(Stored records)
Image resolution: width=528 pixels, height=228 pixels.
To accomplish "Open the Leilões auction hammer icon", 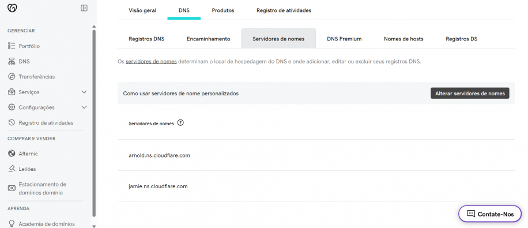I will [x=12, y=169].
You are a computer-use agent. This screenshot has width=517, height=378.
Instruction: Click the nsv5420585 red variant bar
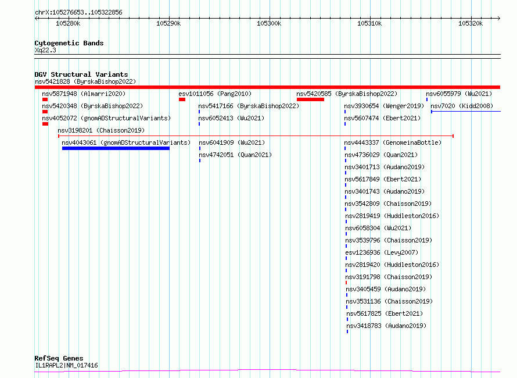pyautogui.click(x=310, y=99)
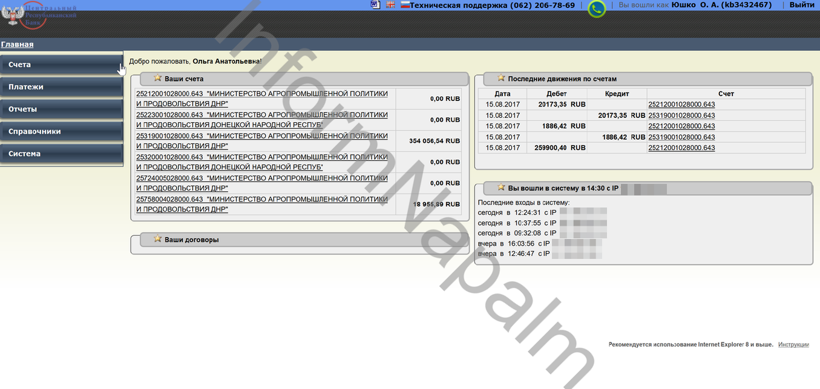Open the "Отчеты" sidebar menu
Viewport: 820px width, 389px height.
coord(61,110)
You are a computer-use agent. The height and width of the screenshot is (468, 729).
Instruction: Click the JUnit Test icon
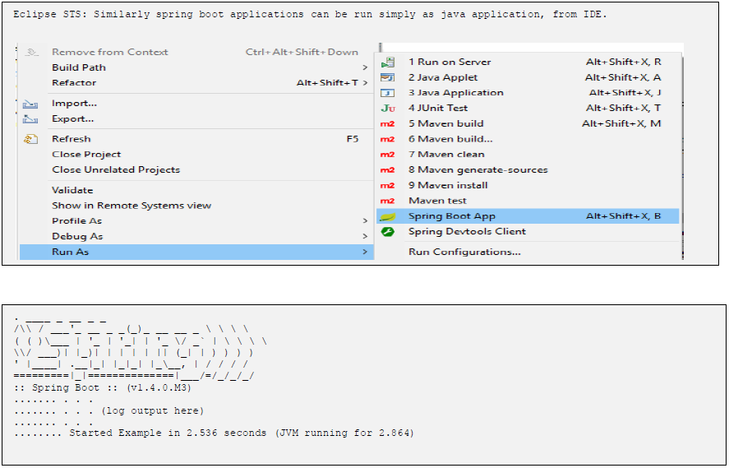pyautogui.click(x=388, y=108)
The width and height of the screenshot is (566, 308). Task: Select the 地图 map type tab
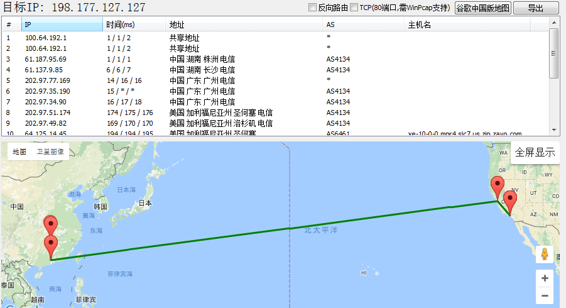[19, 151]
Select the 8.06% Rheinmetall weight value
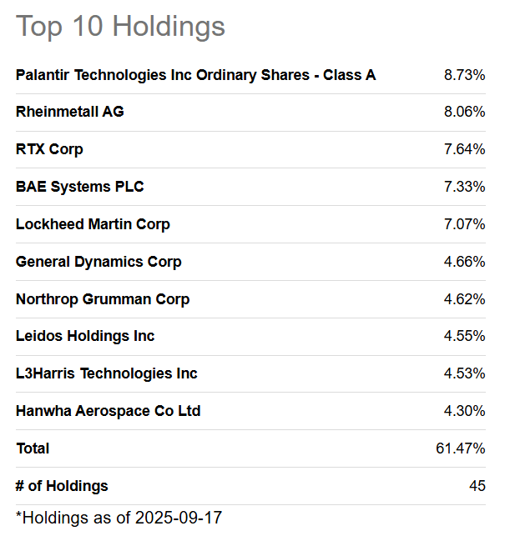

TASK DIRECTIONS: Once you have read the entries above, state how many of their lines include "computer", giving the number alone.

PROBLEM SOLUTION: 2